So, a 50% tariff on imported copper now. This highlights the potential, according to EPIC Investment Partners, for the US to isolate itself rather than strengthen its industrial base, especially given copper’s fundamental and increasingly critical role in global electrification, technology advancement and the infrastructure underpinning modern life. Market-wise, this only caused ripples through global markets.
Copper is one thing, but ‘no, not the coffee’! Coffee futures jumped on Thursday after Trump threatened 50% tariffs on Brazil, the world’s biggest producer of Arabica coffee. This risks a price surge for US consumers.
Trump has now threatened Canada with a 35% tariff and has floated the idea of universal levies. He’s sent letters out to numerous trading partners this week, and it is expected that similar communications will be sent out to EU nations soon.
Markets are remaining resilient, and so we thought we should explore what could possibly derail markets over the summer, traditionally a period of low volume trades.
Opportunities are presenting themselves, and data centre infrastructure is a case in point. We also explore the case for accommodating healthcare across portfolios for a longer-term investment.
This week’s content:
- How to lose friends and alienate people
- No, not the coffee!
- Should we be worried about a summer sell-off?

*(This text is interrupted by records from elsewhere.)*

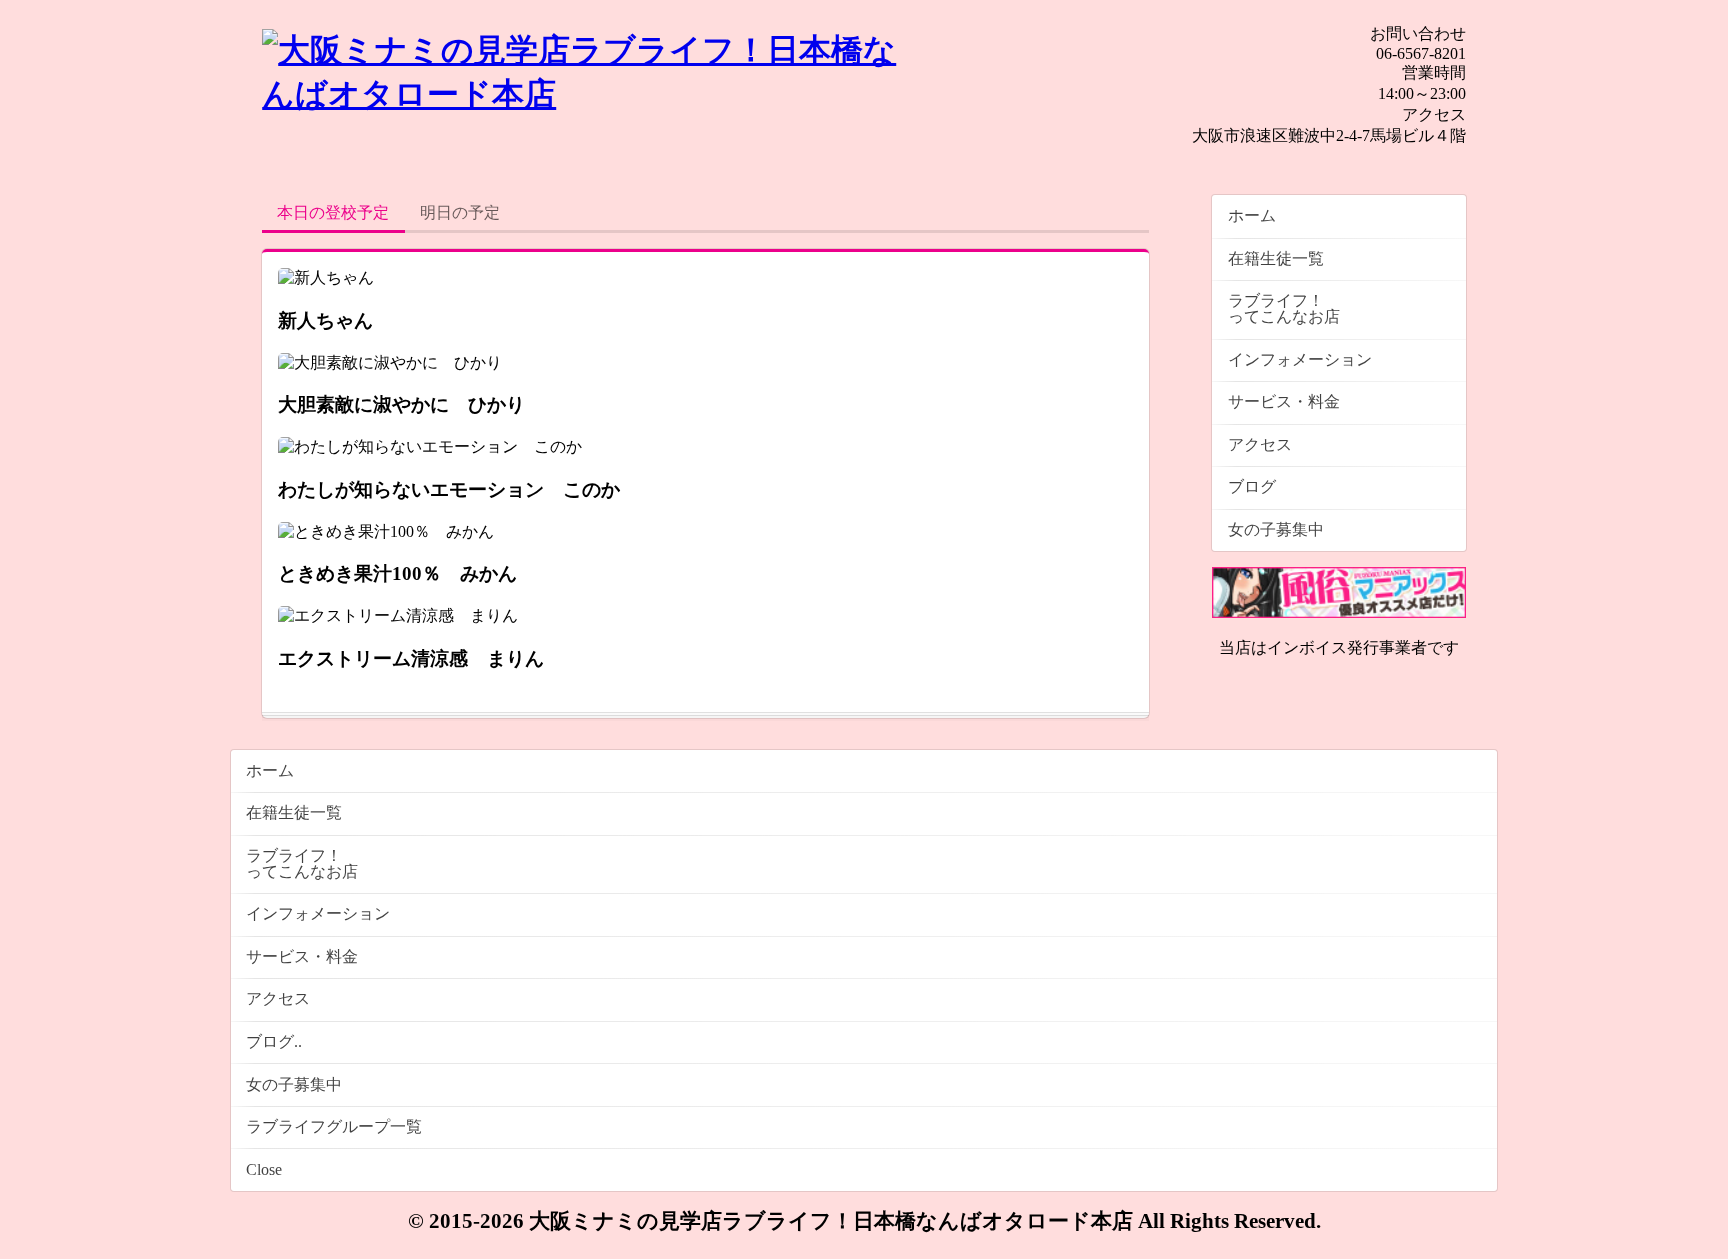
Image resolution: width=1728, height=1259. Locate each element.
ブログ (1252, 486)
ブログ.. (274, 1041)
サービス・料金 (1284, 401)
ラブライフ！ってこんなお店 (1284, 308)
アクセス (1260, 444)
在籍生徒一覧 (1276, 258)
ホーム (1252, 215)
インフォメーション (1300, 359)
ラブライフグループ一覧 (334, 1126)
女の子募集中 (1276, 529)
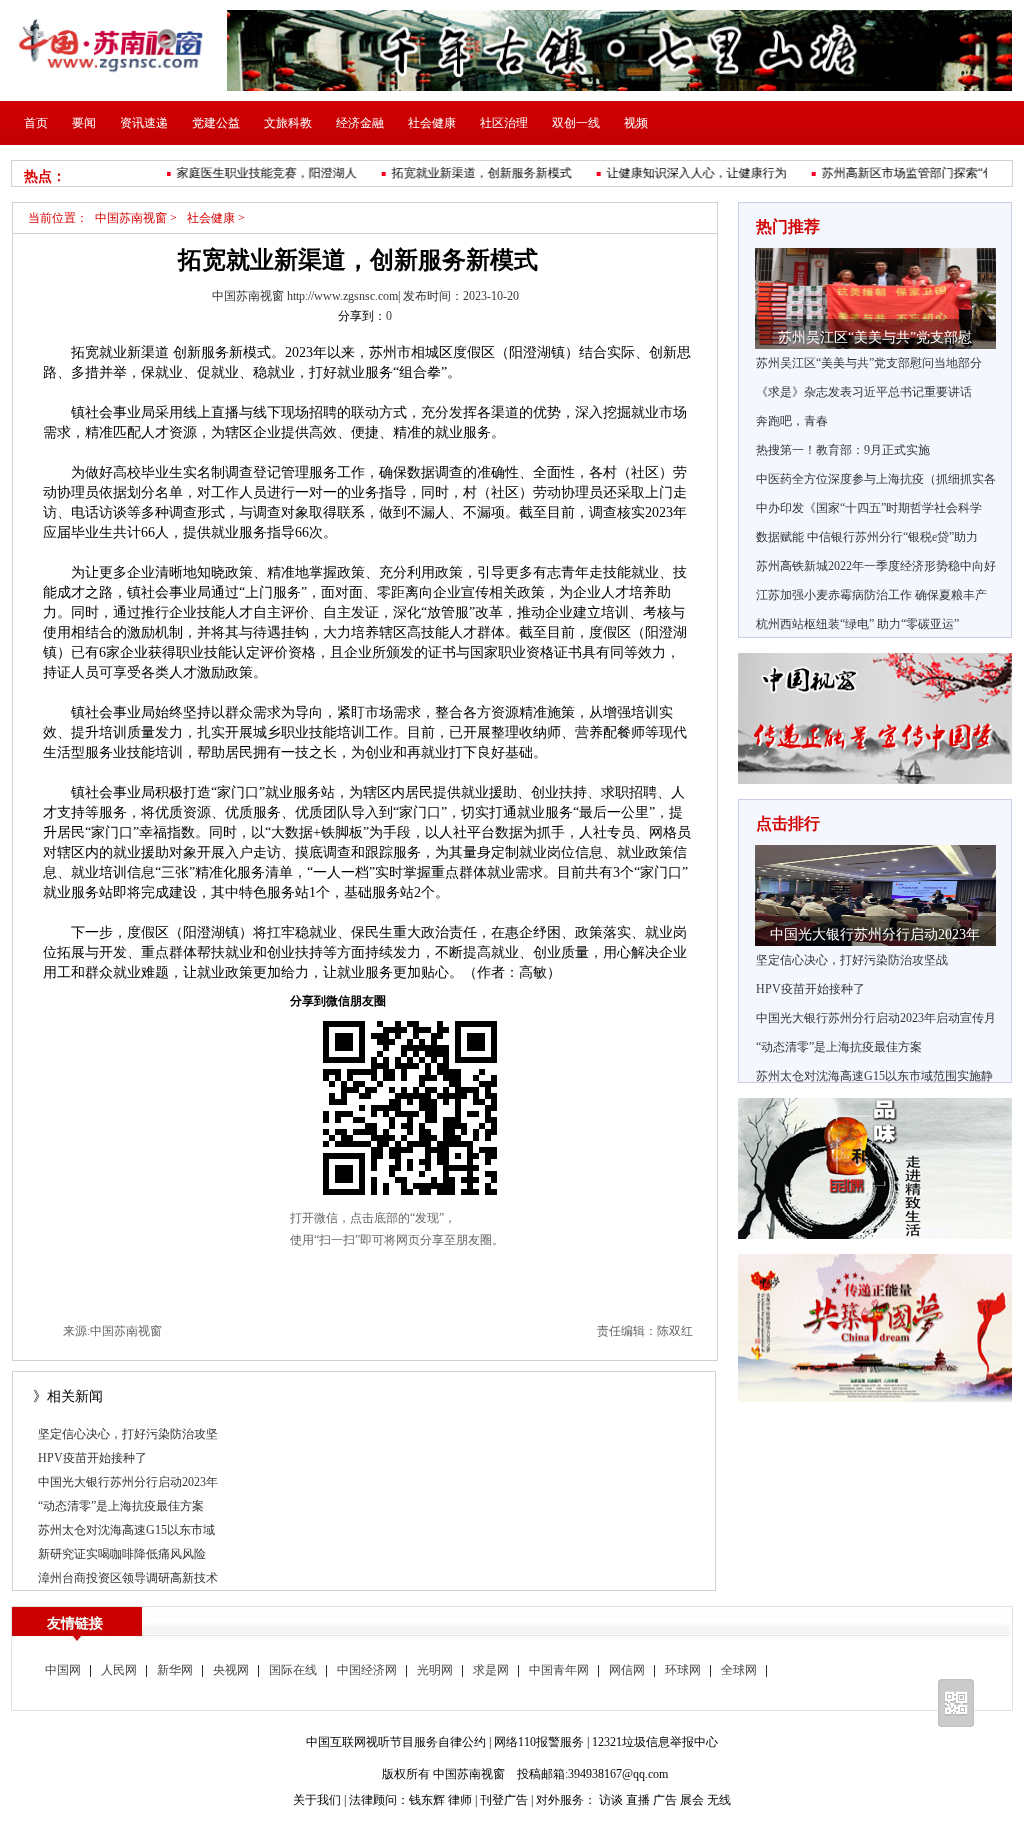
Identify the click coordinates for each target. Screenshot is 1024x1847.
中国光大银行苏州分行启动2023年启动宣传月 (876, 1018)
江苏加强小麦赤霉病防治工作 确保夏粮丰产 (871, 595)
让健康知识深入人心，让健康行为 (678, 173)
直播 (638, 1800)
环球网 (683, 1670)
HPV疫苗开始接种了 (92, 1458)
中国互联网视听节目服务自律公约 (396, 1742)
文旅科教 (288, 123)
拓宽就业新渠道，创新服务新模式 (463, 173)
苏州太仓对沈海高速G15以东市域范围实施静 (874, 1076)
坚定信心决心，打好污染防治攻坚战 (852, 960)
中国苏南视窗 (131, 218)
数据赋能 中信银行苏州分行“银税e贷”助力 (867, 537)
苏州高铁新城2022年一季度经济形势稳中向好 (876, 566)
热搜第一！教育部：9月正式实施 (843, 450)
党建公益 (216, 123)
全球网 (739, 1670)
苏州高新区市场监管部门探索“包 (889, 173)
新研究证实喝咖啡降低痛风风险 (122, 1554)
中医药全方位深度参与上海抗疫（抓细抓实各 (876, 479)
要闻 (84, 123)
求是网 (491, 1670)
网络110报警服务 (539, 1742)
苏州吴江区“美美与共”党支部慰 (875, 337)
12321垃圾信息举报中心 (655, 1742)
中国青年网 (559, 1670)
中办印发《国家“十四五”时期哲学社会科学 (869, 508)
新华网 (175, 1670)
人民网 (119, 1670)
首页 (36, 123)
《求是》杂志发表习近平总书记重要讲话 (864, 392)
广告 (665, 1800)
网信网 (627, 1670)
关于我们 (317, 1800)
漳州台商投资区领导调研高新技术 (128, 1578)
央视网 (231, 1670)
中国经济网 (367, 1670)
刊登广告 (504, 1800)
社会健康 (432, 123)
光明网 (435, 1670)
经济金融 (360, 123)
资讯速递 (144, 123)
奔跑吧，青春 (792, 421)
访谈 (611, 1800)
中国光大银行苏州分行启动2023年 (128, 1482)
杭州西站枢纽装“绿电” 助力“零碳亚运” (857, 624)
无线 (719, 1800)
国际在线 (293, 1670)
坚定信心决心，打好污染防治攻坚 (128, 1434)
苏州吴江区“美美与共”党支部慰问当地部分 (869, 363)
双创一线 (576, 123)
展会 (692, 1800)
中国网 (63, 1670)
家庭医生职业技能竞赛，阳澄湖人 (248, 173)
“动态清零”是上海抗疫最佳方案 (121, 1506)
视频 (636, 123)
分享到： (362, 316)
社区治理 (504, 123)
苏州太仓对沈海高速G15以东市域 (126, 1530)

- He’s whining like a baby
- Data centre infrastructure to be in high demand
- The attractions of healthcare
- Summary
How to lose friends and alienate people
Although Trump has announced a 50% tariff on copper imports, the countries that export copper are confident of alternative markets, particularly towards the Far East. As someone said to me yesterday, “surely this just plays into China’s hands.”
EPIC Investment Partners encapsulated what’s happening. Chile is the world’s leading copper producer, and the US plays just a minor part in its overall export strategy. The Chilean foreign secretary stated, “Chilean copper will keep finding new markets,” emphasising that the US “doesn’t have the capacity to replace the copper it imports.” Chile’s diversified export base means that even with a 50% tariff, the vast majority of the nation’s copper production remains unaffected, allowing it to pivot supply to other eager global markets.
The US, by contrast, remains significantly import-reliant, bringing in 850,000 tonnes of refined copper in 2024, about half of its total consumption. Despite domestic production of 1.1 million tonnes, the US lacks sufficient refining capacity, operating only two primary smelters and facing years-long regulatory hurdles for new mining infrastructure.